Growing up, my family had a tendency to get into exciting situations on our travels. We would find ourselves in scenarios that we really shouldn’t have been in, with no clear escape route. Like during a family vacation to South Africa almost 20 years ago, when we managed to get lost, at night, deep in a township. Or later on the same trip, when we parked our safari car a little too close to an angry African elephant, causing him to uproot a tree and come after us with it full force.
My parents always did a pretty good job of downplaying the true extent of the physical danger we faced until after the fact, by which time the euphemistically named “Hoffman Family Adventures” had become the stuff of family legend.
This knack for getting into perilous situations (adventures!) has clearly been passed down to me, because Spencer and I walked right into our own “Johnson Family Adventure” this weekend.
We were in Parys, a small town an hour and half drive south of Johannesburg, to see the Vredefort Dome, a UNESCO World Heritage Site. The Vredefort Dome is the side of the oldest known meteorite impact site on earth. Just over two billion (!) years ago, a meteor over six miles wide and traveling at more than six miles per second slammed into earth, creating the largest single energy-release event in the earth’s history.

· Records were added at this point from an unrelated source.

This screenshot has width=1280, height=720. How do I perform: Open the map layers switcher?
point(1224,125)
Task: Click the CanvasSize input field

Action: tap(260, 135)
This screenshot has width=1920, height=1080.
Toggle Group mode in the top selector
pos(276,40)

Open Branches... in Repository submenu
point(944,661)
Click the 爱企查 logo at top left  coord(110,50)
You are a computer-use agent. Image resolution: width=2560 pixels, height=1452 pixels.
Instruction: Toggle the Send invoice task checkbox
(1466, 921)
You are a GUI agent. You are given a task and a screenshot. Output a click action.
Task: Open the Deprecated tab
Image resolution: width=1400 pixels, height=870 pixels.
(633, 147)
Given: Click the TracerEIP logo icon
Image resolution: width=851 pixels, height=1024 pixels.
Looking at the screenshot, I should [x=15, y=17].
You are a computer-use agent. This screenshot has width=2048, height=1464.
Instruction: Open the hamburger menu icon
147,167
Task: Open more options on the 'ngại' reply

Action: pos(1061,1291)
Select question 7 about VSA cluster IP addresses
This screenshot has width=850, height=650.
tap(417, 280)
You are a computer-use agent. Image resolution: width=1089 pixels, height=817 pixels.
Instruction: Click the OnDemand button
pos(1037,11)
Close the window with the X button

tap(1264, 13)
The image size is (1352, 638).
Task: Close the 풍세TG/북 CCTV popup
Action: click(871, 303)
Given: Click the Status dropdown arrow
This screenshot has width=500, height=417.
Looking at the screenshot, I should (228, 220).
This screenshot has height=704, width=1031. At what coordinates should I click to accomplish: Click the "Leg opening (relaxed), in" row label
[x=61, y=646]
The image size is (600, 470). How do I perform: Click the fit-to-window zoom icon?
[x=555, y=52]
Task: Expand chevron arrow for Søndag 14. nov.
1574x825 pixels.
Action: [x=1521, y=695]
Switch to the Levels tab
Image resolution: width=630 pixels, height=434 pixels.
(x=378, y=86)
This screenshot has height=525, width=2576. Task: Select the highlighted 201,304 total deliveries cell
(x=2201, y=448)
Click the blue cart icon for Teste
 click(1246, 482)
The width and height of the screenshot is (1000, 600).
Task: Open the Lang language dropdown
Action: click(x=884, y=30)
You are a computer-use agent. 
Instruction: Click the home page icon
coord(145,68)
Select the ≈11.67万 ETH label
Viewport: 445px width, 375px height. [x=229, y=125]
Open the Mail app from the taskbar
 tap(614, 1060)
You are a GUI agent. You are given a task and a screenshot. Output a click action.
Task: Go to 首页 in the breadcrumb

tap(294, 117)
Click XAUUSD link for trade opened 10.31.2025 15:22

This was long before life as we know it existed on the planet, but the impact was world-changing , affecting the geology, atmosphere, and evolution of life on earth. In comparison, this meteorite was significantly larger than the asteroid that is believed to have wiped out the dinosaurs. The dome is so important to science because of the geological evidence within it holds key clues to understanding the history of earth.
So it sounded really cool. Our plan was to drive into town, stop at the visitors’ information center, and pick up a map of hiking trails. But when we got to Parys, we found the info center closed. We tried to research where to hike online, but there is a serious lack of any useful information on the internet. Deciding to wing it, we drove down a dirt road until we found a sign for hiking, picked a route off of a posted map, and set off following the marked trail.
About 30 minutes into our walk, it became clear that we were not heading where the map said we would. The trail we were on was leading us in the wrong direction and did not seem to be looping back. Instead, we decided to make our own way off trail. Spencer has an excellent internal compass, and steered us in the right direction. For awhile, this went along fairly smoothly. We followed dry creek beds, crossed an empty dam, and passed a few crumbling ruins of mud brick homes.
After a couple hours, we were ready to head back. We spotted a road and walked along it, but it eventually just dead ended at an old, abandoned farm, with a windmill that whistled creepily in the wind.
The only option left was to head straight into the bush. Braving the thorns and nettles, we took only a few steps in before startling a family of warthogs. As they came thundering out of the underbrush at full speed, all I could do was freeze and hope they didn’t run their tusks straight into me. They didn’t, but we spent the rest of the hike clapping our hands and calling out to announce our presence to any other families of the beasts that might be rooting around.
We followed animal trails for a while, wishing the whole time that we had brought a machete. Miraculously, we stumbled upon a marked trail, and started following it with excitement. Before long it became clear that this, too, was going in the wrong direction, so we cut back into the bush. Finally, Spencer’s directional skills led us to a fence that marked the boundary of the property where we had started.
Of course, the fence was barbed wire, with an electric fence right behind it. We followed the line of the fence back down the hill for a ways, but we didn’t find a gate. We were so close the end, and pretty desperate to get back, that we shimmied up a tree and flung ourselves over both fences.
We finally made it back to our car, alive. After a run-in with a cactus, lots of battling through thorn-bushes, and a close encounter with a scary looking spider, I have decided it is time to invest in hiking pants.
We could also be smarter hikers and not just assume we can find our way through the African bush without a trail, but where is the adventure in that?
For future travelers: Don’t follow in our footsteps and just wing it. There is not much of a tourist attraction to be found at the site, it is really just a big valley (most of which is private property). There are loads of adventure companies that will take you on a guided tour, but if you want to do it on your own, take the R53 out of Parys and stay on it until you see a brown sign for the Vredefort dome. Turn left at the sign, and you can follow that dirt road all the way around back to Parys. You’ll get a few good views of the dome area and the river. There are posted signs all along the road for hiking trails; they are probably much better marked than the one we took.